Several years ago I was approached for a job at a large company. The job sounded interesting so I duly went along to be interviewed. However, instead of sitting down with my potential new boss as I had expected, I was shown into a small room and asked to complete a number of psychometric and aptitude tests.

As I sat in the room completing the tests I became increasingly annoyed. This wasn't what I had anticipated at all! I had been expecting an interview – a two-way conversation in which I could get to know them and quiz them while they got to know me. Instead I was being subjected to an interrogation in which they were learning about me whilst I was learning nothing. Nothing two-way about that process!

Two hours later I had a meeting with a person from the HR department. They told me that the results suggested that I would be a good fit for the organisation and that they would like to arrange for me to meet the CEO. They were surprised when I told them that I was no longer interested in the job as the impression I had formed of it suggested that it was not somewhere I would want to work.

For me, this experience represented a turning point – the point at which I started recruiting people in a different way. It made me realise that, when recruiting people, a lot of organisations place too much emphasis on competence and far too little emphasis on preference. In other words, too much focus on questioning whether a person is capable of doing the job and too little time spent on deciding whether they would enjoy doing the job. We all know that when we enjoy our jobs, we will be highly energised, engaged and in our flow. The opposite is true if we don't enjoy the job – and I have never been prepared to do a job I didn't enjoy, even if I would have been good at it.

To assist in this process I used the subject of Neurological Dominance. The subject takes as its starting point the fact that different parts of the human brain process information in different ways. As we grow, our brains develop a natural preference for which parts of the brain is used to process information and thoughts, in much the same way as we also develop preferences for which hand we use to hold a pen or which foot we would prefer to use to kick a ball. However, in the same way as a right-handed person could probably learn to write with their left hand if they wanted to, Neurological Dominance is about preference, not competence or ability.

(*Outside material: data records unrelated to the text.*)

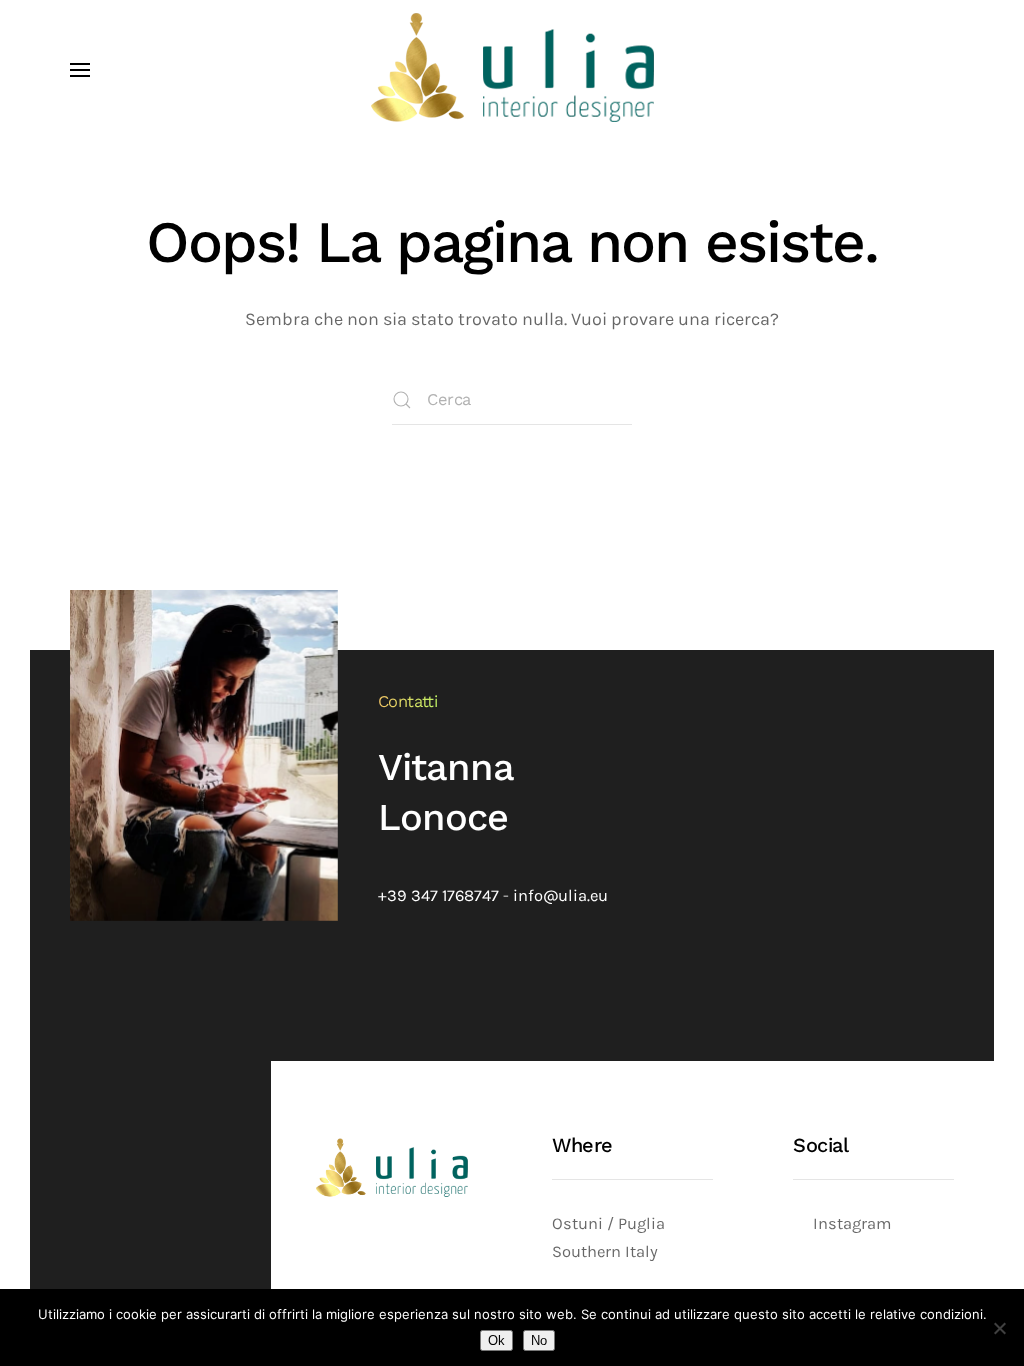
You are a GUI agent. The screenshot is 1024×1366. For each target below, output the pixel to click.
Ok (496, 1340)
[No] (999, 1328)
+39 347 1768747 (438, 895)
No (539, 1340)
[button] (80, 70)
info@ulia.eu (560, 895)
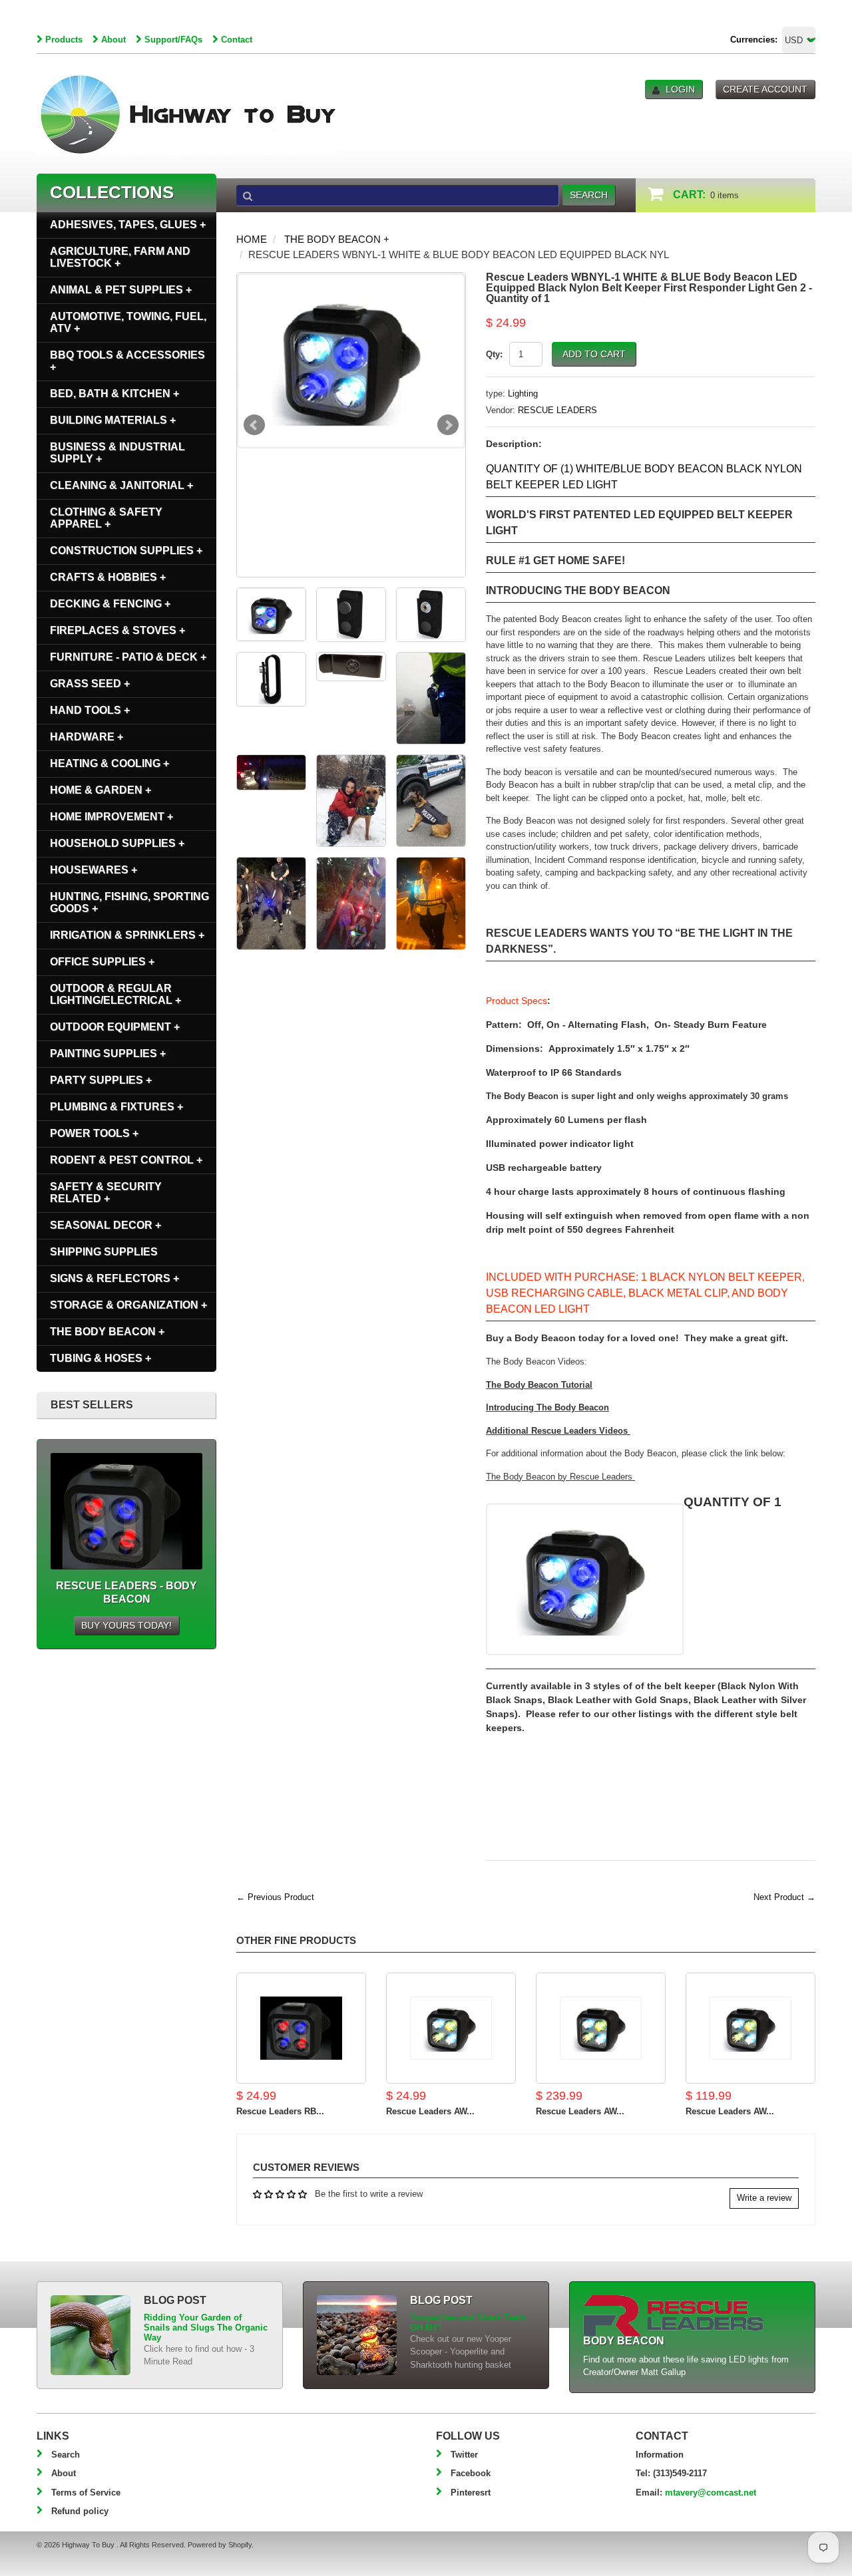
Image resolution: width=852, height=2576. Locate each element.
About (113, 40)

To use the subject in recruitment we would begin by profiling the entire team that a person was to be recruited into and running a Neurological Dominance workshop to debrief them on both their individual profiles and that of the team. We would then use this as the basis for a broader discussion on the workings of the team and the additional contribution that a new member of the team might make. In particular we would be looking for the ways in which a new person might stretch and challenge the group and help them be more 'whole brained' in their thinking.

We would then set about defining the types of characteristics we would anticipate finding in this 'ideal' candidate before creating an imaginary Neurological Dominance profile for them.

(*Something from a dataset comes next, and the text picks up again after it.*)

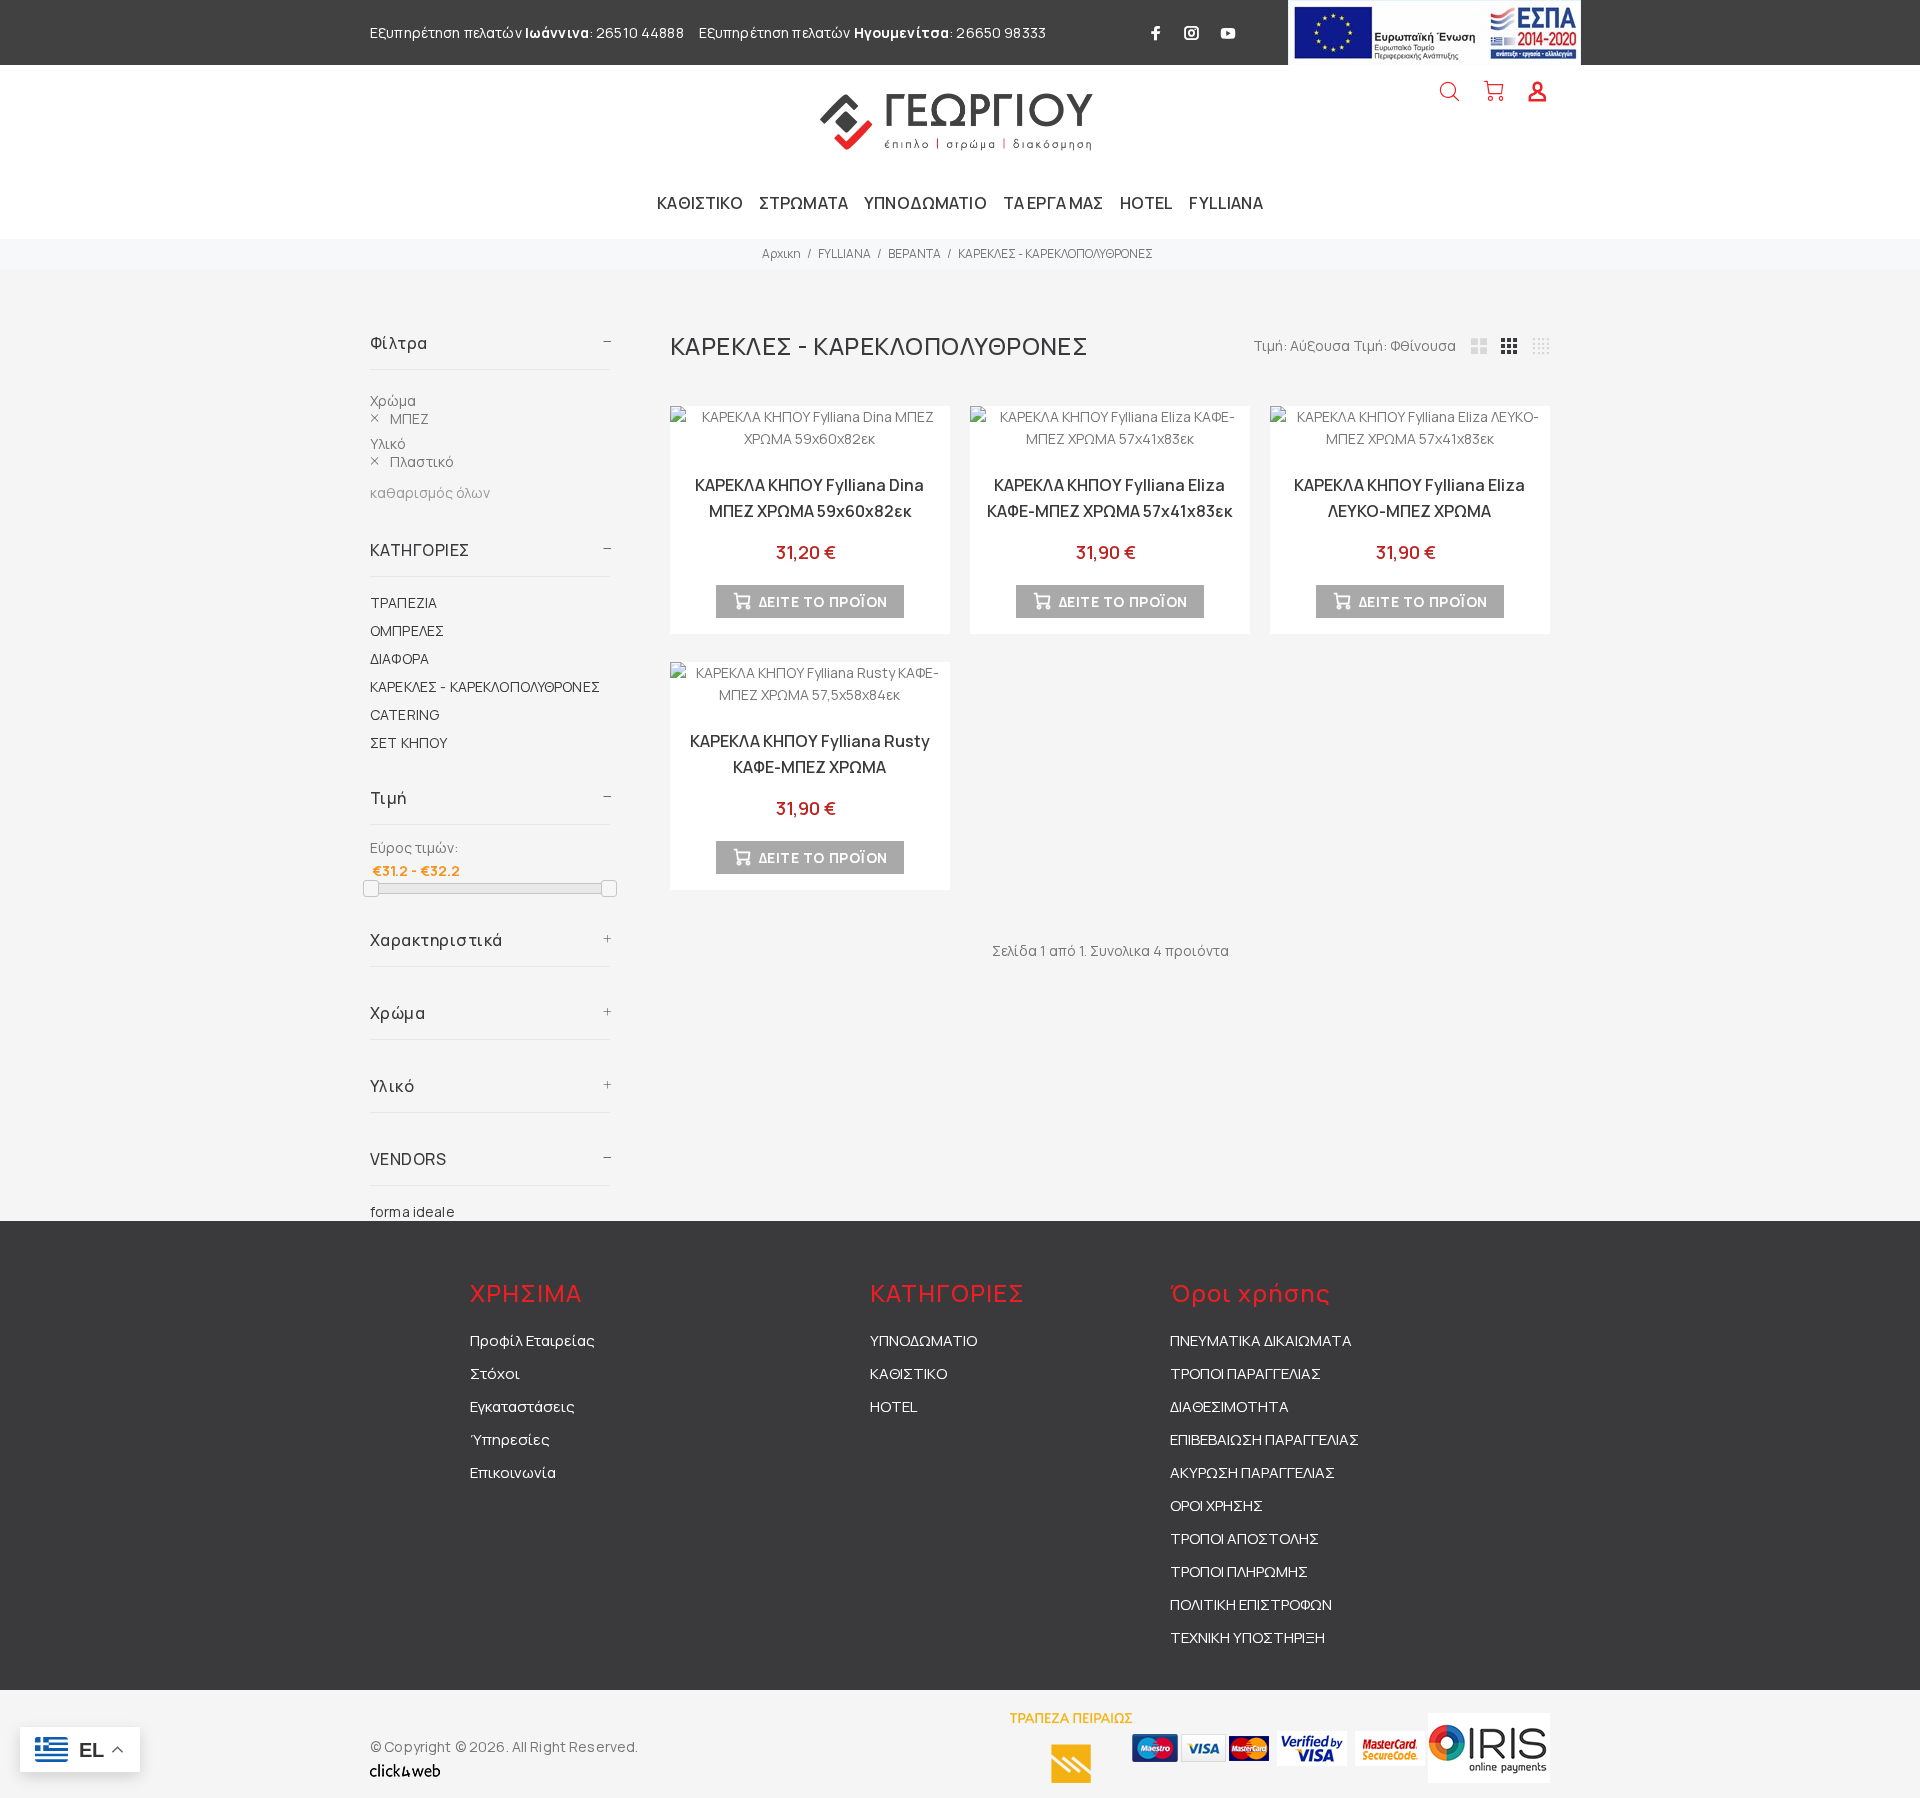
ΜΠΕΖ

Finally, we would explain the process we had gone through to short-listed candidates and offer them the chance to produce a profile for themselves. We did this through a third party and never had sight of the results unless the candidate chose to show them to us. The reason being that we were not using the tool as a pseudo-scientific means of matching people to jobs, we were simply using it to provide a common language that would make it easier for us to discuss the type of energy and motivation a person would need if they were to find the role enjoyable and fulfilling.

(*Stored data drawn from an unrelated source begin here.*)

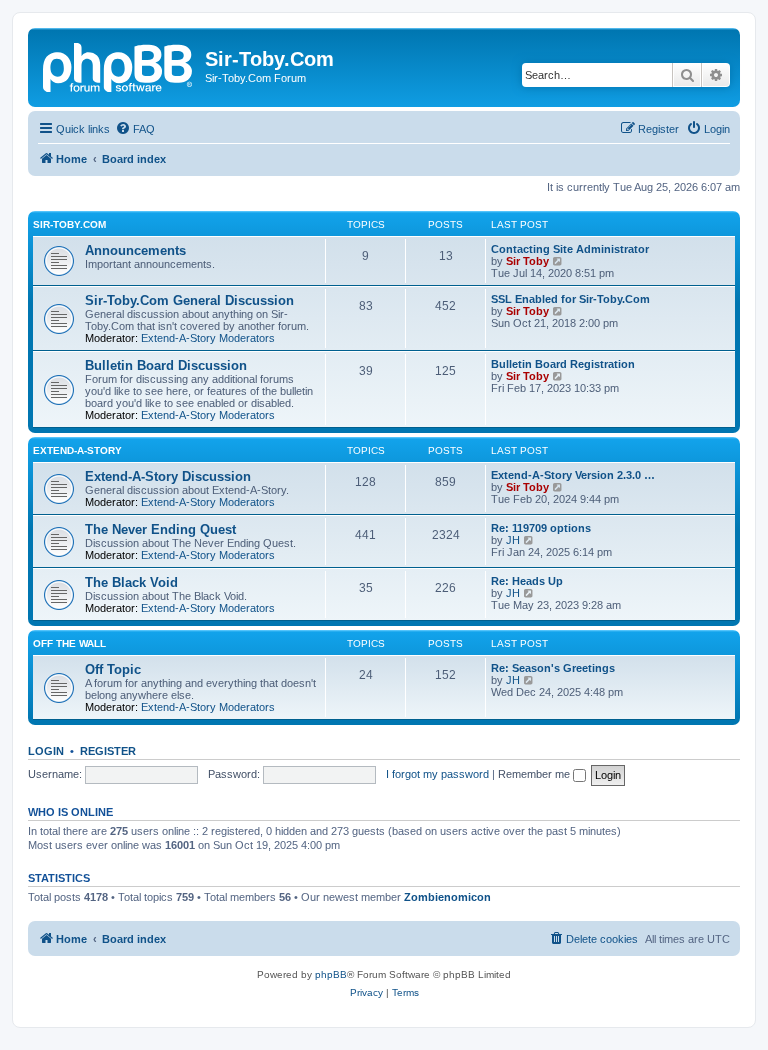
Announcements (135, 250)
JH (513, 540)
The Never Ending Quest (160, 529)
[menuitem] (135, 129)
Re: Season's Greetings (553, 668)
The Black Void (131, 582)
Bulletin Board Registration (563, 364)
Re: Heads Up (527, 581)
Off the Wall (69, 643)
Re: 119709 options (541, 528)
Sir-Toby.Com (69, 224)
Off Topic (113, 669)
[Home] (119, 65)
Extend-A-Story (77, 450)
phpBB (331, 974)
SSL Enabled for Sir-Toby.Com (570, 299)
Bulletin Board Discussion (166, 365)
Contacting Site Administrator (570, 249)
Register (108, 751)
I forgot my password (437, 774)
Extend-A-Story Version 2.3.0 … (573, 475)
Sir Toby (527, 261)
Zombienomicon (447, 897)
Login (46, 751)
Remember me (535, 774)
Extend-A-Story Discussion (168, 476)
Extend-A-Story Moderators (208, 338)
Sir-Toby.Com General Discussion (189, 300)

Interestingly, we quickly found that this discussion opened a whole new area of conversation that the organisation had previously not explored in interviews. As a result, our interviews became much more behaviourally oriented, we employed people who truly bought into the role and, as a result, our staff attrition rates fell.

The Neurological Dominance profiling tool I now recommend for this type of purpose is MiND from MyBrain International, as it is unique in producing discrete profiles for a person's professional and personal lives. But regardless of what tool you prefer to use, the important thing is to focus on preference as well as competence.